Many specialized tools are used by expert designers, artists, and engineers working in different teams, organizations, or geographies, passing work around. Different data formats are stored all over the company. A visual effects pipeline can use 5 to 7 tools; each specializes in a certain aspect of the workflow, such as modeling, rigging, animation, or simulations. DNEG, an award-winning visual effects and animation studio, uses Autodesk Maya, SideFX Houdini, Adobe Substance 3D, and Foundry Nuke in their workflow. Just as the internet connects websites, Omniverse connects 3D worlds. Omniverse lets DNEG's creators bring in data from different tools in their full fidelity and collaborate interactively in a shared Omniverse world.

Teams can create a Custom 3D Pipeline to orchestrate and manage the complex workflow using simple out-of-the-box Omniverse tools. These Omniverse capabilities are valuable to nearly every industry. NVIDIA RacerX was created by 30 artists, using 11 tools collaborating across 12 time zones, and done in only 3 months.

The team used Omniverse to connect and collaborate and created a Custom 3D Pipeline to orchestrate and manage their work. The architectural design process commonly uses apps like Revit, Rhino, SketchUp, ArchiCAD, and 3ds Max. KPF, an award-winning architectural design firm connects architects, designers, and clients in Omniverse.

Clients can review progress by interacting with a full-fidelity and photo-realistically rendered model. Auto and other physical product makers commonly use Siemens, Autodesk, Ansys, and PTC tools. GM is creating a digital twin of their Michigan Design Studio in Omniverse where designers, engineers, and marketers can collaborate. Omniverse gives them a single source of truth that is physically simulated and faithfully rendered. Omniverse is a virtual world used to design, build, and operate things in the physical world.

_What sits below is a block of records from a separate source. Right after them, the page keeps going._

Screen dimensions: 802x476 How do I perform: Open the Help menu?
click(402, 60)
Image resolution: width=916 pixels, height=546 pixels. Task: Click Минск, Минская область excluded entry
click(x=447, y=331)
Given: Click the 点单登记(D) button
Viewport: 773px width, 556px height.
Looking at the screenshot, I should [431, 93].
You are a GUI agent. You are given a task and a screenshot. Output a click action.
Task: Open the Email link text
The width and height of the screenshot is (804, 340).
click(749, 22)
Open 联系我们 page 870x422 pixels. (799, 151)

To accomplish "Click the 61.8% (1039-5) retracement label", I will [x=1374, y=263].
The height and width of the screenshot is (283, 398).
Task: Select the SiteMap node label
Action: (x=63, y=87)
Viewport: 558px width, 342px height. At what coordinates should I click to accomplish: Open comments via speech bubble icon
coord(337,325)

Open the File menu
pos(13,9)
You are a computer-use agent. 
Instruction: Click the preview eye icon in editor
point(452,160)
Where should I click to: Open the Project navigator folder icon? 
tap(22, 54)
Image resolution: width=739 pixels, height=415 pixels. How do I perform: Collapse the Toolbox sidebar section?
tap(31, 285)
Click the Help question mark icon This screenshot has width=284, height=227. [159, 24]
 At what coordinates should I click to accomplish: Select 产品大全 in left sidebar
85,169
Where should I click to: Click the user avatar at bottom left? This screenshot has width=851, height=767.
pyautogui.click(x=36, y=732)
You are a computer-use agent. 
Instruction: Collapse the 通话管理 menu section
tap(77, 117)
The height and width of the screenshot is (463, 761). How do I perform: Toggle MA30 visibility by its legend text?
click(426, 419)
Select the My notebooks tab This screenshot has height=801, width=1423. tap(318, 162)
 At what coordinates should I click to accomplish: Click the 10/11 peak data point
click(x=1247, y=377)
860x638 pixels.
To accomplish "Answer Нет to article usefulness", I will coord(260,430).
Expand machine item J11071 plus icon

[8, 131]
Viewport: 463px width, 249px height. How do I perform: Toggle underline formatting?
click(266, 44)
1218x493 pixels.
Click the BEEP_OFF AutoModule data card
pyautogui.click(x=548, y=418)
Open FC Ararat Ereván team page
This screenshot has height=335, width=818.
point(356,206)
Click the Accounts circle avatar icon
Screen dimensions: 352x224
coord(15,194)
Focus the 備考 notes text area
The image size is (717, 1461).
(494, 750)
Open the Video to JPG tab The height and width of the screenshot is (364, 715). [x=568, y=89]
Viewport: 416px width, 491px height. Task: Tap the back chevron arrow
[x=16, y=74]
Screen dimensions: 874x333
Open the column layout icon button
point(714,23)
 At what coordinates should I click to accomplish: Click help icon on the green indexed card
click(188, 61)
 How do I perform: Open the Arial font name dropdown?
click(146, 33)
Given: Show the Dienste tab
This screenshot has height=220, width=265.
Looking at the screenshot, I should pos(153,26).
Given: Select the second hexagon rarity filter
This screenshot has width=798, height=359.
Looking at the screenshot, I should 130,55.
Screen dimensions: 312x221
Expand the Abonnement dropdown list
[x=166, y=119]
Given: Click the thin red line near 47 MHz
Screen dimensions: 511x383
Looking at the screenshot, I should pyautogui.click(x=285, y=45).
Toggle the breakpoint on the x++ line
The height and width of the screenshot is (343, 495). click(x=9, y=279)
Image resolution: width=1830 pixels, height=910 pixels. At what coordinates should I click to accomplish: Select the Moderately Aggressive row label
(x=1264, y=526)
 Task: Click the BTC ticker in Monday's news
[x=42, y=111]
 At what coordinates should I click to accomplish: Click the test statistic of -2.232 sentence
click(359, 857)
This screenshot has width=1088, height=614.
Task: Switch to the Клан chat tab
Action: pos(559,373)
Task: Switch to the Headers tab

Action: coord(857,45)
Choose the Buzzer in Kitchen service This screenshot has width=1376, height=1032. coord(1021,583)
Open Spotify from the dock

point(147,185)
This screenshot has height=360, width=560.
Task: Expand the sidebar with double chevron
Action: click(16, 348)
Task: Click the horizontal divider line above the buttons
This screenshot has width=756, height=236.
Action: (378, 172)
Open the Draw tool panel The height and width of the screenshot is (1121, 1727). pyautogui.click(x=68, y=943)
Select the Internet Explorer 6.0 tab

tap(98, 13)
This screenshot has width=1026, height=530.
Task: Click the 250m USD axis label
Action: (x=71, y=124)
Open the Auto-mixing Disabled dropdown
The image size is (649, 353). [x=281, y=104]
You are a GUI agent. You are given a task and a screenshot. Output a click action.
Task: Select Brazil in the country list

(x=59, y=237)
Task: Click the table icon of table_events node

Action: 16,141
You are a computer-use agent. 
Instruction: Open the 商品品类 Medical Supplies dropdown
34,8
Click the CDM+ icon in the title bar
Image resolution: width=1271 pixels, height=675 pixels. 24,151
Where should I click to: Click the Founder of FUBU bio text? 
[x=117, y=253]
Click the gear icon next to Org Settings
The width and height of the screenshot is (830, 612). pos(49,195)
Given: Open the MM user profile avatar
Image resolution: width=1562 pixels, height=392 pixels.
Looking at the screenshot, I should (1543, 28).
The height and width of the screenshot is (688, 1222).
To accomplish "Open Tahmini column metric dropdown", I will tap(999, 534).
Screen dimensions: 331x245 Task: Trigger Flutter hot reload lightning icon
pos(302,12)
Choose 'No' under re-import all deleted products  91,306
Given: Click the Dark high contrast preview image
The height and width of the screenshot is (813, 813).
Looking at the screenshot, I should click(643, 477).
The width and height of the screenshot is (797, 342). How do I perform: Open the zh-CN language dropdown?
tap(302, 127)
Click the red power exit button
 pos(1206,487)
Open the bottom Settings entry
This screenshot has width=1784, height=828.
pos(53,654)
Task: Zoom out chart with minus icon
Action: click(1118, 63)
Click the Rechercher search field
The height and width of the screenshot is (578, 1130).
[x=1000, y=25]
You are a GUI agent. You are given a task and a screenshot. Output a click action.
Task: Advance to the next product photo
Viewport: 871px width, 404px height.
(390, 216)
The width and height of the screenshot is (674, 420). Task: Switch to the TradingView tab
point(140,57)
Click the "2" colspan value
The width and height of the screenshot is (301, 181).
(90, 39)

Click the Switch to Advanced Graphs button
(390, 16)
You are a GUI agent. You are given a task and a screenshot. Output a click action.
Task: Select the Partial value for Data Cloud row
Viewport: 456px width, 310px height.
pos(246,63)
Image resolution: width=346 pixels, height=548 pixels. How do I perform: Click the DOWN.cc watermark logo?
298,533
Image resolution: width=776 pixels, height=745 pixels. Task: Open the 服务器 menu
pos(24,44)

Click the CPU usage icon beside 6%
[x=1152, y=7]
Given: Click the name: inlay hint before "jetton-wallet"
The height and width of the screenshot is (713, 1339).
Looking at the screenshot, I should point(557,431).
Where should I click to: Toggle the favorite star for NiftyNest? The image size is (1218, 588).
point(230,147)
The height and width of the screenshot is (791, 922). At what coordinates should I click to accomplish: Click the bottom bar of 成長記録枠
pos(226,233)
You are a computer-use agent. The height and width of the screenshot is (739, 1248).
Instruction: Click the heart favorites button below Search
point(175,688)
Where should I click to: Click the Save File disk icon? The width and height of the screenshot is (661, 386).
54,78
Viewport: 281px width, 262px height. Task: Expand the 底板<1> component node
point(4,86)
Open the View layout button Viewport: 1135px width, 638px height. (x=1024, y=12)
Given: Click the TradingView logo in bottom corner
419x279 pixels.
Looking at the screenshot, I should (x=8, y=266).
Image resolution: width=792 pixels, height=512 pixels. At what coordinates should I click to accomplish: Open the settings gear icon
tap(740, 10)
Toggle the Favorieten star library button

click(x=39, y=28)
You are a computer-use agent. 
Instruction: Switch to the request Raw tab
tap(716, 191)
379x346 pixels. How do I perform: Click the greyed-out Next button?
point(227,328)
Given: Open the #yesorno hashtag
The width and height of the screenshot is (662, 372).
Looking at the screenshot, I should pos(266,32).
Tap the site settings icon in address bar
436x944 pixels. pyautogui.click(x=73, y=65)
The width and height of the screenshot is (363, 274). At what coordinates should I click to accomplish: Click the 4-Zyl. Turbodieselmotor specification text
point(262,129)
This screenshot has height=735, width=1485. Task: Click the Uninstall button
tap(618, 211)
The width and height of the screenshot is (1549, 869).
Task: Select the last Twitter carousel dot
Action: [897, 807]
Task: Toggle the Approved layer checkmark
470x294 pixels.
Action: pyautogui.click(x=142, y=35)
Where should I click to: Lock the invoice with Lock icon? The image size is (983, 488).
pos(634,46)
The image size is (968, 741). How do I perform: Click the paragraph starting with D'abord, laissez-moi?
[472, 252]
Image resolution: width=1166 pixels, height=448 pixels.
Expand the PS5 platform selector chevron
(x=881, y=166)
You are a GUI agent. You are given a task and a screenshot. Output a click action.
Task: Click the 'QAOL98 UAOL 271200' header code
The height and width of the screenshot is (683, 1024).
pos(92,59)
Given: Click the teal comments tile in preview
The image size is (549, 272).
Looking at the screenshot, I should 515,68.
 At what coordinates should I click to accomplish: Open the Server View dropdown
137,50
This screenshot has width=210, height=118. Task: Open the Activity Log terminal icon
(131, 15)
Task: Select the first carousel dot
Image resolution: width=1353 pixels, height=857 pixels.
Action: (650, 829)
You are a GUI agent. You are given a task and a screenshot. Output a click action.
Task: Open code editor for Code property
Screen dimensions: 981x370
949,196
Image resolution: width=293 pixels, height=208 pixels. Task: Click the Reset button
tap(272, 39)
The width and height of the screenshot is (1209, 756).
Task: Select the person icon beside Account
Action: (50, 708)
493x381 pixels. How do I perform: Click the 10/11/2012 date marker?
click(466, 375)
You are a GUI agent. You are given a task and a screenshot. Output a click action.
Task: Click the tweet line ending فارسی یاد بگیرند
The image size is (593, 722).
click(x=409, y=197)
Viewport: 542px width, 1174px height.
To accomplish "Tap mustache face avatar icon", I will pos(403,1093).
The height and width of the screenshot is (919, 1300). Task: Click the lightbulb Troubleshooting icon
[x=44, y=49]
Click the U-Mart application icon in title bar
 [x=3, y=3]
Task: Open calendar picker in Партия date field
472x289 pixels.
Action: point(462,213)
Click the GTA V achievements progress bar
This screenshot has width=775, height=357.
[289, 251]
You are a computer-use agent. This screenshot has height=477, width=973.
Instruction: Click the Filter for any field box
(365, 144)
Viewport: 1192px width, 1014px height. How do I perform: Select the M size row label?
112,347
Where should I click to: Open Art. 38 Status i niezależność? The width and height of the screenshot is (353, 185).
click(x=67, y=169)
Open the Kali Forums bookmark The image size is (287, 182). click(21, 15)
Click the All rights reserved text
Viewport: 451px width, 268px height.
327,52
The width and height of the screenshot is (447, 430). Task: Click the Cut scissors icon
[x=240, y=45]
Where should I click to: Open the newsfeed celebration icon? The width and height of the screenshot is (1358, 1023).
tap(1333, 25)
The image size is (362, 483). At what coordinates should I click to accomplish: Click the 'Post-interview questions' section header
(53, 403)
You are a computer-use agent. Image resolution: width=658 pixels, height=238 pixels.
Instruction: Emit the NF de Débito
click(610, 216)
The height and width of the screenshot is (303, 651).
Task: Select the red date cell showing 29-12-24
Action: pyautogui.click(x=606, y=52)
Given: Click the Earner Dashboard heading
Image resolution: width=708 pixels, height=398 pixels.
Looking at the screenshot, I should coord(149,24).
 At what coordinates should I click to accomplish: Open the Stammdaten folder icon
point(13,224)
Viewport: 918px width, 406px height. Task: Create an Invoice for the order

In the future, everything made will have a digital twin, used by the makers to emulate the behavior and performance of a product in the physical world.

No physical product operated by software can be deployed in large numbers without testing the software on its digital twin. Let me give you some examples. Telcos will deploy millions of 5G microcells and towers over the next 5 years. Optimizing the placement and operations of new and existing cells and towers can save billions for the 2 trillion dollar telecom industry. Charter, a $50 billion dollar telecommunications provider and HeavyAI, a super cool interactive data analytics platform company, are using Omniverse to create digital twins of their 4 and 5G networks at metro and nationwide scales.

HeavyAI uses Omniverse to combine multi-billion-point LIDAR scans, satellite imagery, buildings, trees, and surroundings and their RF propagation model to simulate the performance of Charter's radio network in real time. Lowe's is one of the world's largest home improvement retailers with over 2,000 stores and 300,000 retail associates. Lowe's is using Omniverse to design, build, and operate digital twins of their stores to optimize operations and enhance the shopping experience.

And with the amazing Magic Leap 2 headset connected to Omniverse, associates can enter a mixed physical and Omniverse world to explore new store designs. The $300 billion-dollar global railroad market helps move the world a critical part of the global supply chain. Deutsche Bahn, the national railway company of Germany uses Omniverse to build and operate a digital twin of 5,700 stations and 33,000 km of track. Omniverse is also used to train AI models that can continuously monitor the railways and trains and recognize hazards and situations that can affect network operations.

Deutsche Bahn expects to increase capacity and efficiency of the railway, and reduce its carbon footprint without building new tracks. Each of these stories are amazing. Be sure to check their videos on the NVIDIA homepage. There are many great examples of how companies use Omniverse to create digital twins of factories, logistics warehouses, automated manufacturing lines, and industrial plants. Let's take a look. Connections to Omniverse are growing fast.

There are already 150 connectors to Omniverse. These are the tools and platforms used by the world's $100 trillion industries. These connectors open Omniverse to companies that span the largest industries from retail, transportation, telecommunications, manufacturing, media and entertainment, consumer and luxury goods, to supply chain and logistics.

Here are some examples of companies who are using Omniverse to connect their teams, visualize their data in full fidelity, generate synthetic data to train AI models, and simulate digital twins. Omniverse is a new computing platform and requires a new computer system. There are three elements to the Omniverse computer: RTX computers for creators, designers, and engineers.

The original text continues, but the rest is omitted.